== What to do ==
The expected output is each line below containing "with", copied in full.

(Saved entries)
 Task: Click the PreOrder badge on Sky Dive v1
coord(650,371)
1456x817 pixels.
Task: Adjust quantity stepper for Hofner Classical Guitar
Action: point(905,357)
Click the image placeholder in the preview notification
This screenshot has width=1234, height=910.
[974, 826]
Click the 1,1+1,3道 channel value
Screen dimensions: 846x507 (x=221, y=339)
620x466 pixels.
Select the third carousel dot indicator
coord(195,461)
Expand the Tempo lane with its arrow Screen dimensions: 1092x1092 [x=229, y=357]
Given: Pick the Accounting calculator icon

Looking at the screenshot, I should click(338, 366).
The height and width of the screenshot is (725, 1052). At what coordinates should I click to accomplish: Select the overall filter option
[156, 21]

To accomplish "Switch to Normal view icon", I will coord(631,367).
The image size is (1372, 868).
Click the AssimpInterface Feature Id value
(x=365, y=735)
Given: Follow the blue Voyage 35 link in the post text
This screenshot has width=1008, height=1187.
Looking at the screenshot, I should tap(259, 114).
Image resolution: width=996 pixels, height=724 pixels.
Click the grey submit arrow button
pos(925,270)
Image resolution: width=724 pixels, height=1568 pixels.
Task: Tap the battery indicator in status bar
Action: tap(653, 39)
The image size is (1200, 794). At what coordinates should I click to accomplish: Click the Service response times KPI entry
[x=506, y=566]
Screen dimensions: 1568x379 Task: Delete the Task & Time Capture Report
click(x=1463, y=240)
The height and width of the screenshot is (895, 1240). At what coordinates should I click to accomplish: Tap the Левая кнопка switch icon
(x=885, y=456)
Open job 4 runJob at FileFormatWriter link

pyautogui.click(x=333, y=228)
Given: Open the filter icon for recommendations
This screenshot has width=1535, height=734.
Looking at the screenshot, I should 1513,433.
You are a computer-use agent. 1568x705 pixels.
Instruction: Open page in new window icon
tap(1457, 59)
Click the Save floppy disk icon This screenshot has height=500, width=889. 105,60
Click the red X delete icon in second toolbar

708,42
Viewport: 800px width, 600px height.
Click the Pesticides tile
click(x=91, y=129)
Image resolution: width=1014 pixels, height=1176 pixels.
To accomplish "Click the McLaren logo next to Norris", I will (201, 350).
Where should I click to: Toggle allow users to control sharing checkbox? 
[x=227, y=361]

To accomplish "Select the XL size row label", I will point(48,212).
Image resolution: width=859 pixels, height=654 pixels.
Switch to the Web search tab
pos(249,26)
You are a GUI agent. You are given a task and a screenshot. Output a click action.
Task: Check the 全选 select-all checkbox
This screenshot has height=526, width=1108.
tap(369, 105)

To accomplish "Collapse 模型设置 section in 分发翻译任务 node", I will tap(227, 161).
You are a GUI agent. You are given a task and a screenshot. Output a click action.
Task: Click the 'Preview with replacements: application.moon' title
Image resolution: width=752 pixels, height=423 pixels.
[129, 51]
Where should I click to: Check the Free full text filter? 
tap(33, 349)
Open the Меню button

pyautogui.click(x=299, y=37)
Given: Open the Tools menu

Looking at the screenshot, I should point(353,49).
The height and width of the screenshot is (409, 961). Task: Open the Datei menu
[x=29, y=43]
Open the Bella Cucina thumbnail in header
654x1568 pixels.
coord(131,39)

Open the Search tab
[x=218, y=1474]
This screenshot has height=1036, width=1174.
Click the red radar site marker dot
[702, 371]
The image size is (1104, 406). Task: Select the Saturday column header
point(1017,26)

== Completed task ==
Expand the Tempo lane with its arrow Screen dimensions: 1092x1092 [x=229, y=357]
Task: Click the 'Preview with replacements: application.moon' title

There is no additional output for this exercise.